Should have used a competent contractor for hazardous work.
The UK’s Health & Safety Executive announced on November 16 that a Managing Director of a construction company has received a suspended sentence after an employee suffered severe burns on a construction site in Swynecombe, Oxfordshire in 2018.
Milton Keynes Magistrates Court heard how Managing Director of MWJ Construction Marcin Wojtas failed to take reasonably practicable precautions for the decommissioning of a petrol tank, which resulted in an explosion.
An investigation by the Health and Safety Executive into the incident that occurred in July 2018, found that the injured person and another operative were instructed by Wojtas to use an angle grinder to remove the tank lid to speed up the decommissioning of the tank. While performing this task, the petrol vapours within the tank were ignited and an explosion occurred.
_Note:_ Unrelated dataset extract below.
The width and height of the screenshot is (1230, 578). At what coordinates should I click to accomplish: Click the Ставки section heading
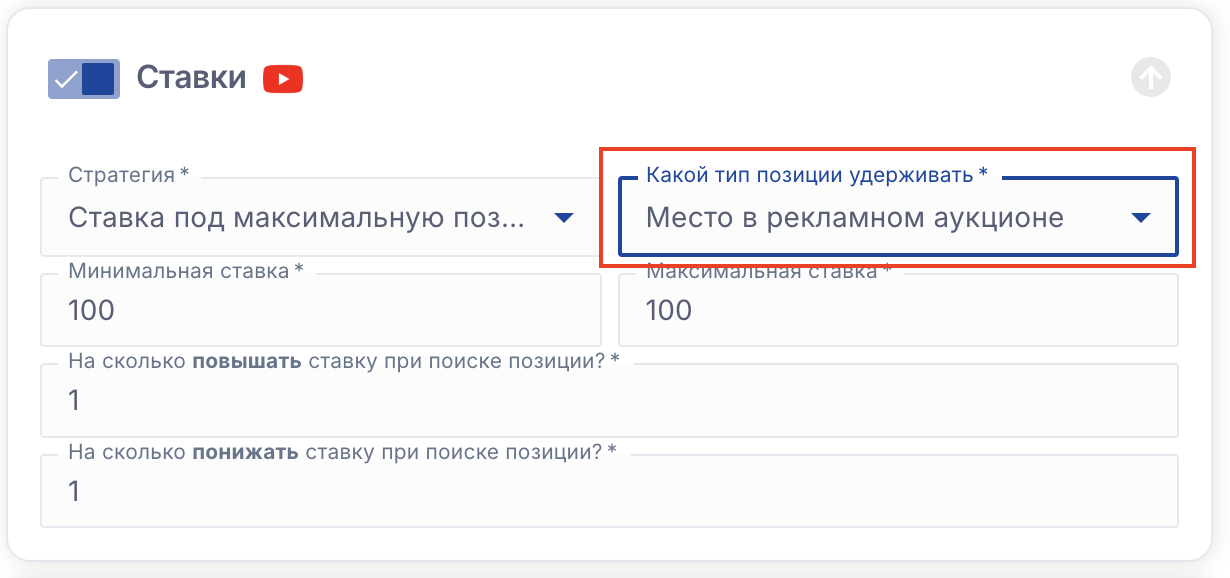point(191,78)
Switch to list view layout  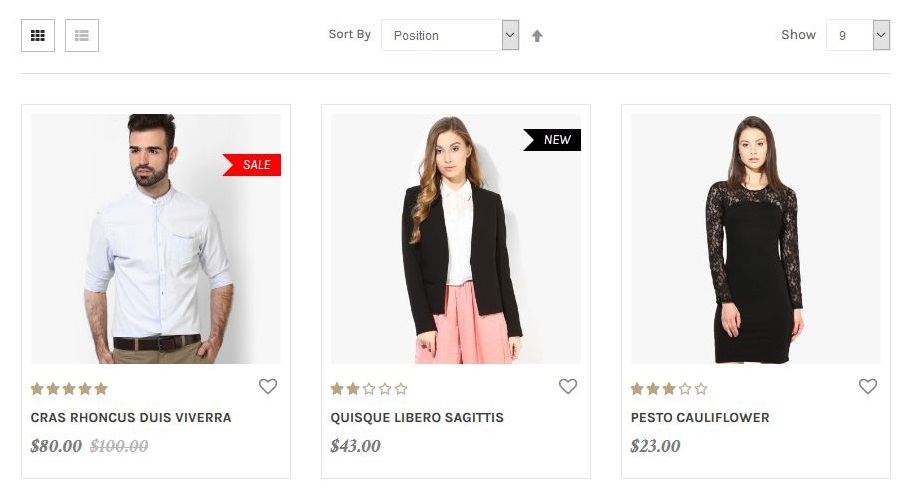(82, 36)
The injured person sustained burns to 26 per cent of their body.
The investigation also found that Wojtas had been informed by an officer from the Petroleum Enforcing Authority that the work to decommission the fuel tank was a specialised operation and needed to be completed by a competent contractor. Neither operative had any of the training, experience or knowledge required to make them competent.
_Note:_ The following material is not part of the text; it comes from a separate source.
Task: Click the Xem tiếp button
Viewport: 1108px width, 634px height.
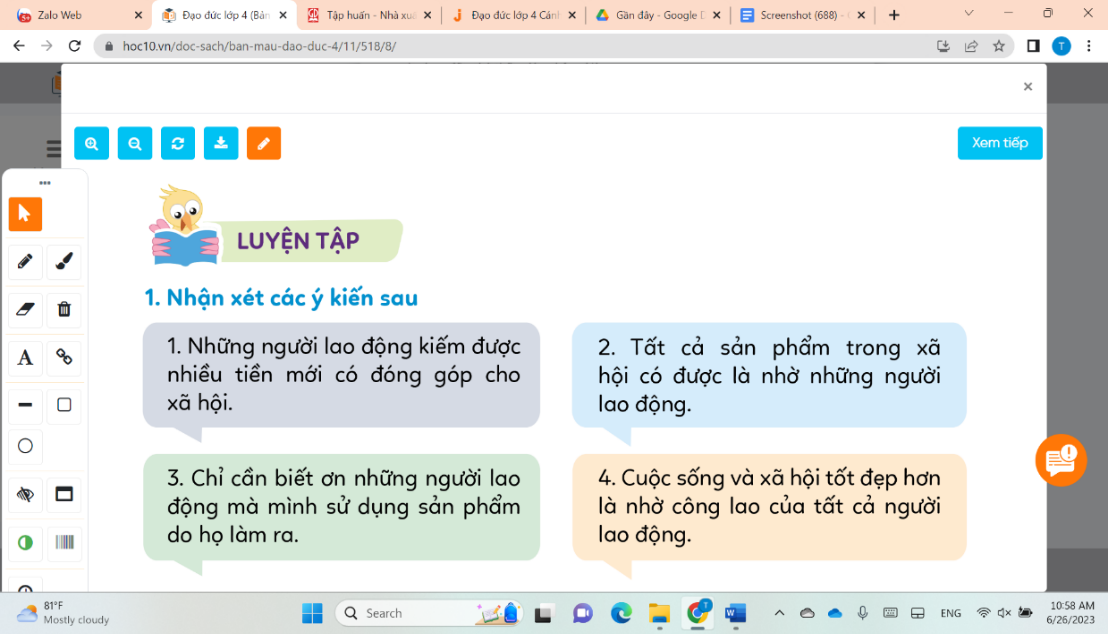Action: (x=999, y=143)
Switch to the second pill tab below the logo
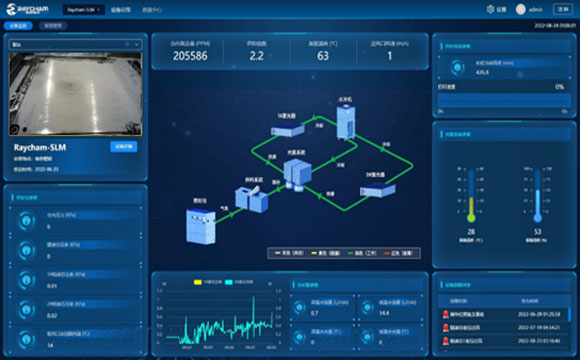 coord(53,26)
Wojtas pleaded guilty to breaching the Health and Safety at Work Act 1974 and was given a six month suspended sentence and ordered to pay total costs of £8,455.48.
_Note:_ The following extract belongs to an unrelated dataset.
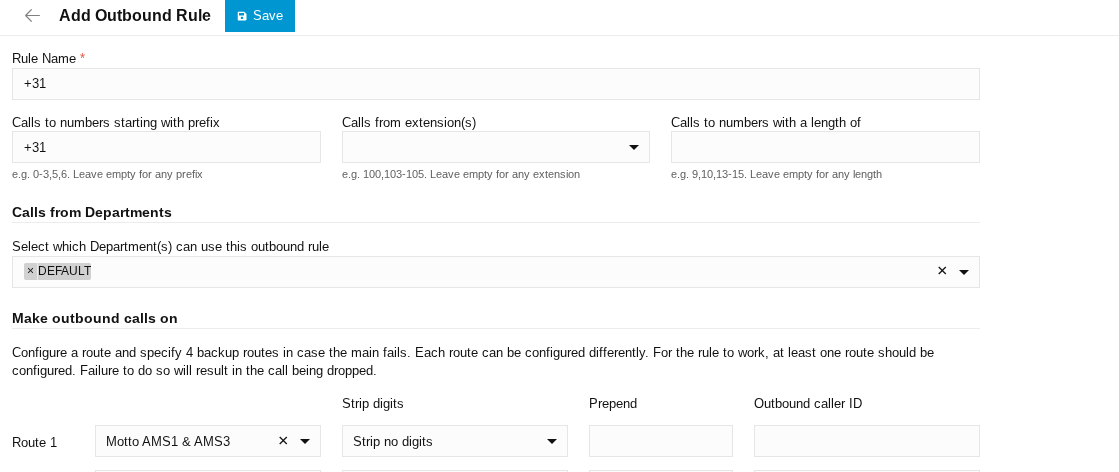Click the Calls from Departments heading
The height and width of the screenshot is (472, 1119).
pyautogui.click(x=92, y=212)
Speaking after the hearing, HSE inspector David Tonge said: “The accident could have been prevented if the work was appropriately planned through an adequate risk assessment. Had this been the case, competent operatives would have conducted the work, the tank would have had its hazardous contents (petrol vapour and petrol) removed safely and equipment appropriate to use around an explosive atmosphere would have been used.”